Charged with kidnapping resulting in death, the alleged perpetrator could face execution. The crime is shocking and cruel and leaves many feeling that capital punishment is as appropriate as it could ever be.

But other than the brutality of the crime, what accounts for the widely shared intuition that what Montgomery did constitutes an especially heinous act, worthy of the most severe penalty available?

A brutal assault and kidnapping

The name of the victim in this case was Bobbie Jo Stinnett. Stinnett lived in Kansas and was eight months pregnant when she met Montgomery. Though the two women were strangers, Montgomery had procured an invitation to her victim's home by feigning interest in a dog whom Stinnett had advertised on an Internet message board.

Once Montgomery arrived at the pregnant woman's home, she savagely attacked Stinnett, a month shy of her due date, cut her open, and kidnapped the baby girl from inside her. Stinnett's mother found her daughter lying in a pool of her own blood, barely breathing, her baby gone.

Unlike the unborn child of Laci Peterson, another pregnant murder victim whose case has lately been in the news, Bobbie Jo Stinnett's baby survived. In fact, the woman charged with murdering Stinnett intended for the baby to survive and become her own child. Shortly after the kidnapping, Montgomery was showing off the newborn as hers at a Kansas restaurant. Yet this fact does not seem to mitigate our perception of the severity of her crime. Indeed, it appears only to make it worse. Why?

Why Is Montgomery's crime worse?

One answer lies in Montgomery's motive for killing her victim.

A killer's reason for deciding to take another's life is extremely important in determining her level of culpability. Consider, for example, self-defense, a form of justifiable homicide. Such a killing is not a crime at all. The law has long recognized that each of us has the basic right to defend ourselves from being harmed by another person.

Other killers are considered blameworthy, but not quite as blameworthy as a murderer. For example, a person who kills in a state of legitimate rage caused by provocative behavior on the part of the victim of the killing, is -- in many jurisdictions -- guilty of manslaughter, rather than murder.

Though there are flaws in the manslaughter defense, it reflects the sense in which we understand a person's lashing out at someone who has provoked him. Though still wrongful and reprehensible, a killing in the course of reasonable extreme anger is a lesser species of evil than murder. That is because the victim has -- in some way -- acted to harm the killer first, and the self-protective impulse that animates self-defense law provides some mitigation for an otherwise inexcusable crime as well.

And finally, there are even moral gradations of murder.

What makes some murders worse than others?

Murder itself is wrong because the murderer decides to end the life of another person without that other person's having posed a threat to the murderer's life or even acted in a manner that might mitigate some of the blame. For no good reason, or for reasons having to do only with the murderer's own desires, she ends the life of another. Such an act denies the inherent worth of every life and uses another's life as a means to one's own objectives.

[DATA]:
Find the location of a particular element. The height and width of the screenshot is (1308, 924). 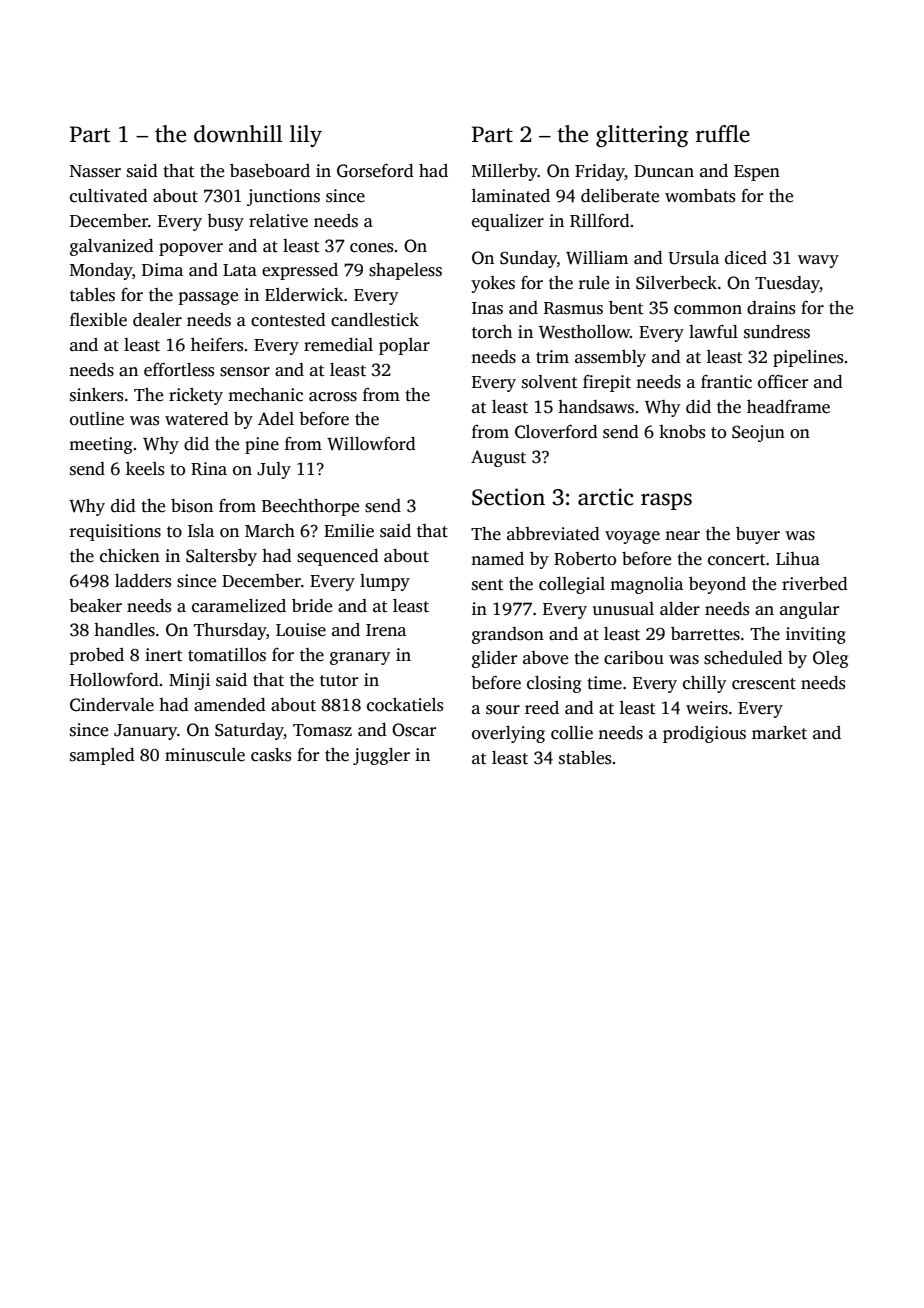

[PROBLEMS AND TASKS]:
- 1) In the passage about the Montgomery case, how did Montgomery get an invitation to Stinnett's home?
- 2) Write what comes next in the passage about the Montgomery case, picking up after its last sentence.
The material above is separate from the passage about the Montgomery case.

[ANSWERS BY TASK]:
- 1) She feigned interest in a dog that Stinnett had advertised on an Internet message board.

- 2)
Now consider Montgomery's crime against Stinnett. The victim posed no threat to the perpetrator's life. Furthermore, Stinnett did nothing to Montgomery that would have justified rage. Indeed, Montgomery did not choose to kill Stinnett because of a personal grievance against her victim, or even a petty or foolish disagreement with her.

Instead, Montgomery chose Stinnett because she was pregnant with a child that Montgomery wanted to take. The killer killed, in other words, purely to gain access to the child who was living inside the victim's body.

Montgomery's actions thus represent the extreme of regarding another person as a mere means of serving one's own interests. Montgomery treated her victim as a vessel carrying loot that she could plunder. Not simply a means to the killer's own objectives, the victim here became a container. The killing was accordingly an absolute assault on Stinnett's personhood.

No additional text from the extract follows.